The European Space Agency (ESA) and the UK’s National Physical Laboratory will collaborate to create what they call a ‘climate and calibration laboratory in space’ to provide more precise climate modelling and projections.
The program will see the launch of the Traceable Radiometry Underpinning Terrestrial- and Helio- Studies (TRUTHS) spacecraft, which will carry a hyperspectral imager, an instrument which can measure incoming radiation from the Sun as well as radiation reflected back from the Earth in fine spectral detail.
“Space technologies and satellite applications are key green technologies that allow us to observe the Earth and record changes to our climate.
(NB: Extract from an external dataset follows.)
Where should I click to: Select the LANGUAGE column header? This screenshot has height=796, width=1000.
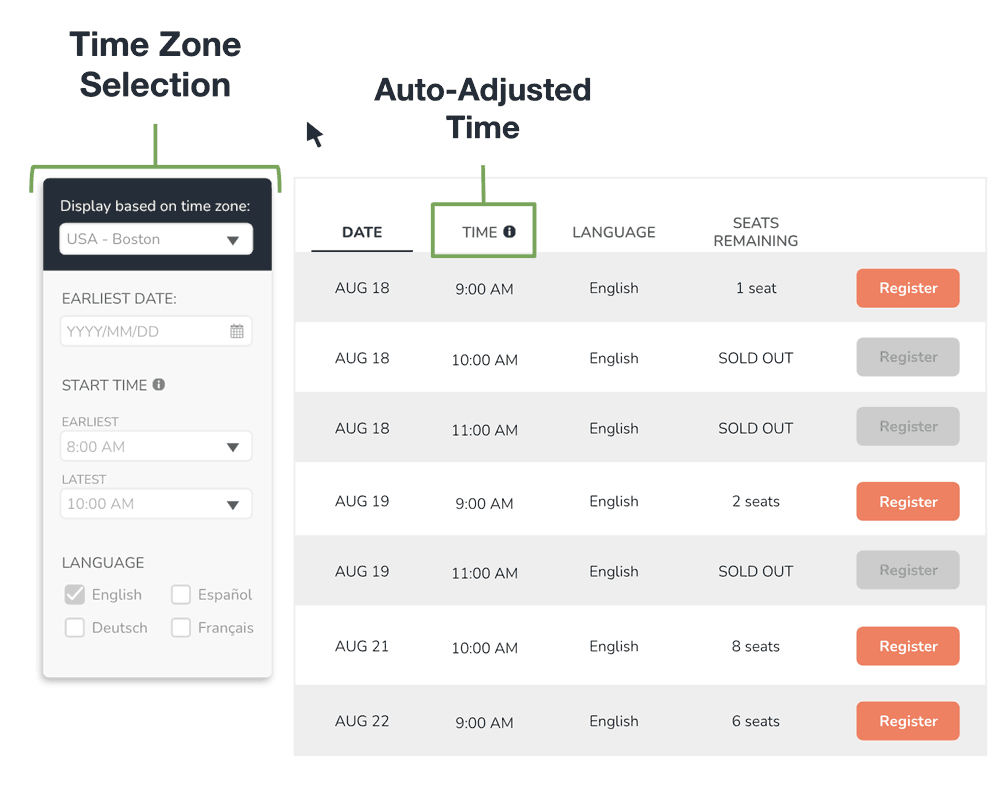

This new mission will allow scientists to more accurately calculate the energy absorbed and reflected by the Earth over a much shorter timescale than is currently possible,” the UK’s Science Minister and interim Minister for Climate Change Chris Skidmore said.
The TRUTHS spacecraft will also provide observations that meet requirements for the key radiation balance essential climate variables and underpin many others, particularly those related to the Earth’s carbon cycle.
“Enabling society to have access to the trustable data and information it needs to make informed decisions on mitigation and adaptation resulting from climate change lies at the heart of NPL’s strategy, along with responsibilities for the nation’s time and other measurements,” Nigel Fox, Science lead for the Earth observation, Climate and Optical group of NPL and the missions principle investigator said.